Details and patient eligibility

About

This study will examine SPD489 in subjects aged 18-65 with major depressive disorder (MDD) who are taking certain types of antidepressants but continue to have residual depression symptoms. Eligible patients will remain on their antidepressant but will be randomized to either receive supplemental SPD489 or placebo (i.e. sugar pill).

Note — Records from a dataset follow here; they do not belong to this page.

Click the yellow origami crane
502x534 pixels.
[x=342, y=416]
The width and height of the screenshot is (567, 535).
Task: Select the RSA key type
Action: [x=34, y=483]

The purpose of this study is to help answer the following questions:

How safe is SPD489 for the supplemental treatment of depression and what are the side effects that might be related to it?
Can supplemental SPD489 help patients who still have residual depression symptoms while taking an antidepressant?
How much SPD489 should be given to patients with depression who are also taking an antidepressant?
How does SPD489 compare to placebo in depressed patients who are also taking an antidepressant?

Enrollment

1,262 patients

Sex

All

Ages

18 to 65 years old

Volunteers

No Healthy Volunteers

Inclusion criteria

Subject is able to provide written, personally signed, and dated informed consent to participate in the study.
Subject is between 18 and 65 years of age.
Subject has a primary diagnosis of non-psychotic MDD (single or recurrent).
Subject has a MADRS total score 24.
Subject who is female, must have a negative serum beta human chorionic gonadotropin (HCG) pregnancy test and a negative urine pregnancy test at the and agrees to comply with any applicable contraceptive requirements of the protocol.
Subject is able to swallow a capsule.

Exclusion criteria

Subject whose current episode of MDD has not responded to an adequate treatment regimen with 2 or more approved single antidepressant agents.
Subject who has a lifetime history of treatment resistant depression.
Subject has a current co-morbid psychiatric disorder. Excluded are: any significant Axis II disorder (including borderline personality disorder), any bipolar disorder, any current or lifetime psychosis, post traumatic stress disorder, obsessive compulsive disorder, any pervasive development disorder, anorexia nervosa and bulimia nervosa.
Subject has been hospitalized (within the last 12 months) for their current MDD episode.
Subject has a current or lifetime history of attention-deficit/hyperactivity disorder (ADHD).
Subject has a first degree relative that has been diagnosed with bipolar I disorder.
Subject has a recent history (within the last 6 months) of suspected substance abuse or dependence disorder
Subject is considered a suicide risk in the opinion of the Investigator, has previously made a suicide attempt within the past 3 years, or is currently demonstrating active suicidal ideation.
Subject has a concurrent chronic or acute illness or unstable medical condition.
Subject has a history of seizures (other than infantile febrile seizures), any tic disorder, or a current diagnosis and/or a known family history of Tourette's Disorder, serious neurological disease, history of significant head trauma, dementia, cerebrovascular disease, Parkinson's disease, or intracranial lesions.
Subject has known history of symptomatic cardiovascular disease, advanced arteriosclerosis, structural cardiac abnormality, cardiomyopathy, serious heart rhythm abnormalities, coronary artery disease, or other serious cardiac problems.
Subject has a history of thyroid disorder that has not been stabilized on thyroid medication or treatment within 3 months prior to the Screening Visit.
Subject has a known family history of sudden cardiac death or ventricular arrhythmia.
Subject has glaucoma.
Subject has a history of moderate to severe hypertension.
Current use of any other medications (including over-the-counter [OTC], herbal or homeopathic preparations) that have central nervous system effects.
Subject has had electroconvulsive therapy (ECT) for the current depressive episode 3 months prior.
The subject has a known or suspected intolerance, hypersensitivity, or contraindications to their assigned antidepressant treatments (escitalopram oxalate, sertraline HCl, venlafaxine HCl extended release, or duloxetine HCl).
Subject has a positive urine drug result.
Subject has a body mass index (BMI) of <18.5 or >40.
Subject is female and is pregnant or nursing.